Boletín de la Organización Mundial de la Salud

Las buenas intenciones no bastan: lecciones de un hospital africano sobre las donaciones de equipo

Stephen RC Howie, Sarah E Hill, David Peel, Momodou Sanneh, Malick Njie, Philip C Hill, Kim Mulholland, Richard A Adegbola

Objetivo

En 2000, un hospital de referencia de Gambia aceptó una donación de concentradores de oxígeno para poder garantizar mejor el suministro de oxígeno, pero los aparatos se averiaron y tuvieron que ser almacenados. Se realizó un estudio de casos para determinar las razones del problema y extraer lecciones a fin de ayudar a mejorar tanto el suministro de oxígeno como la eficacia de las futuras donaciones de equipo.

Métodos

Un ingeniero biomédico dotado de los conocimientos técnicos pertinentes realizó una evaluación técnica de los concentradores. Se llevaron a cabo entrevistas semiestructuradas con informantes clave, y se aplicaron técnicas de análisis del contenido y enfoques inductivos para reconstruir la historia del episodio y las razones del fracaso.

Resultados

Las entrevistas confirmaron la importancia de los problemas técnicos que presentaba el equipo, pero también revelaron que había habido fallos en el proceso de donación y que el hospital carecía de los conocimientos técnicos necesarios para evaluar y mantener el equipo.
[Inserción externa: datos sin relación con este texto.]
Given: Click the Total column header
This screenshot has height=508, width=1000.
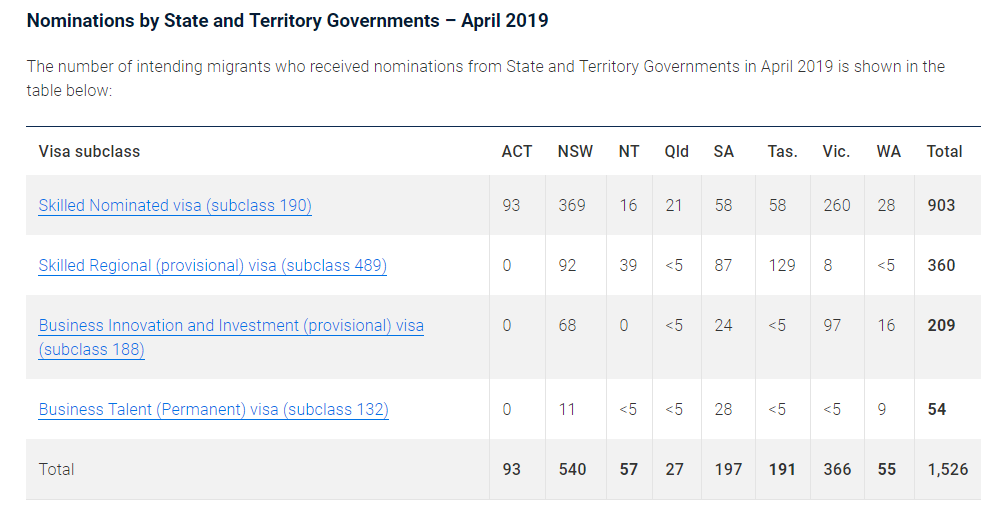Looking at the screenshot, I should 944,152.
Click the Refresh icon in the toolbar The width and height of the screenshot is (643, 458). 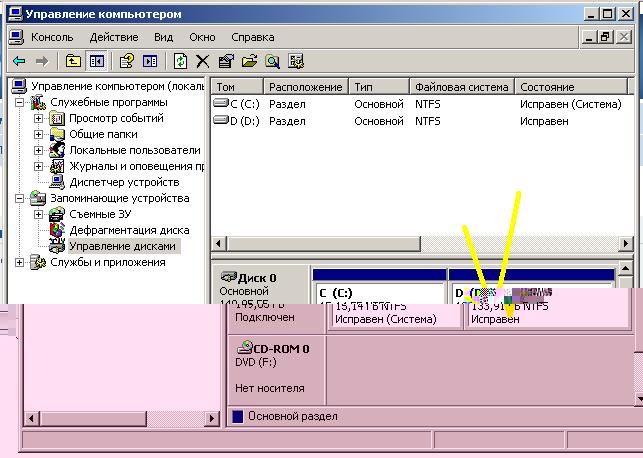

La evaluación técnica mostró que en todas las unidades el voltaje y la frecuencia habían sido incorrectos, con el consiguiente recalentamiento y avería de los aparatos. Posteriormente se estableció un comité de donaciones hospitalarias para supervisar el proceso de las donaciones, y se organizó un sistema de asesoramiento especializado de ingeniería biomédica in situ con una organización no gubernamental (ONG) asociada.

Conclusión

Las donaciones de equipo médico, incluidos los concentradores de oxígeno, pueden ser una opción muy útil para los hospitales de los entornos con recursos escasos, pero tanto los beneficiarios como los donantes han de saber gestionar activamente las donaciones para garantizar que sean provechosas, y eso exige planificación, conocimientos especializados y participación local. A veces se necesitan también asociados que posean las aptitudes y los recursos oportunos. En 2002 la OMS elaboró unas directrices para la donación de equipo médico, en las que se abordan los problemas que pueden plantearse. Dichas directrices deberían ser divulgadas y utilizadas.